# Source text
*** Block opens ***

This program is about “passing,” a term sometimes used to define a person of color who passes as white. From the 2004 Radio Curious archives we revisit a conversation with film director Robert Benton, about his film “The Human Stain.” It’s a movie about the life of Coleman Silk, an eminent Jewish intellectual and devoted husband; a professor of classics at a small New England college.  The truth about Coleman Silk, portrayed by Anthony Hopkins, is far more complex than expected or thought to be.  He hid behind a veil of lies, having masked his African-American origins in order to find a freedom he thought would otherwise be impossible to achieve.  But his world of deception unraveled after embarking on a romance with a much younger woman.

Our guest, Robert Benton, is a three time Academy Awards winner for his work as the Director of “Kramer Vs. Kramer,” “Places in the Heart,” and “Nobody’s Fool.” His film, “The Human Stain,” takes place in the 1990s and is based on the third novel of Phillip Roth’s “American Trilogy” describing the post World War Two turmoil in America.

*** Block closes ***

# What you need to do
List every film title named in the program description above.

# Information shown
*** Block opens ***

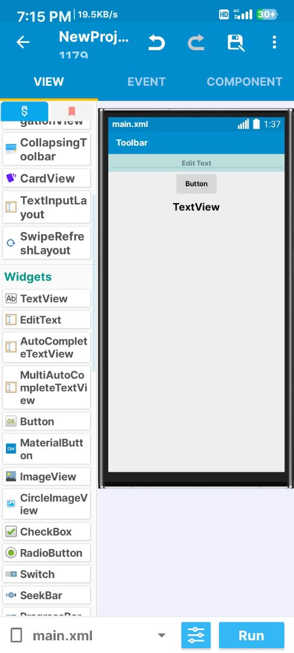Viewport: 294px width, 653px height.
Task: Save the project with disk icon
Action: tap(236, 42)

*** Block closes ***

# Task answer
- The Human Stain
- Kramer Vs. Kramer
- Places in the Heart
- Nobody's Fool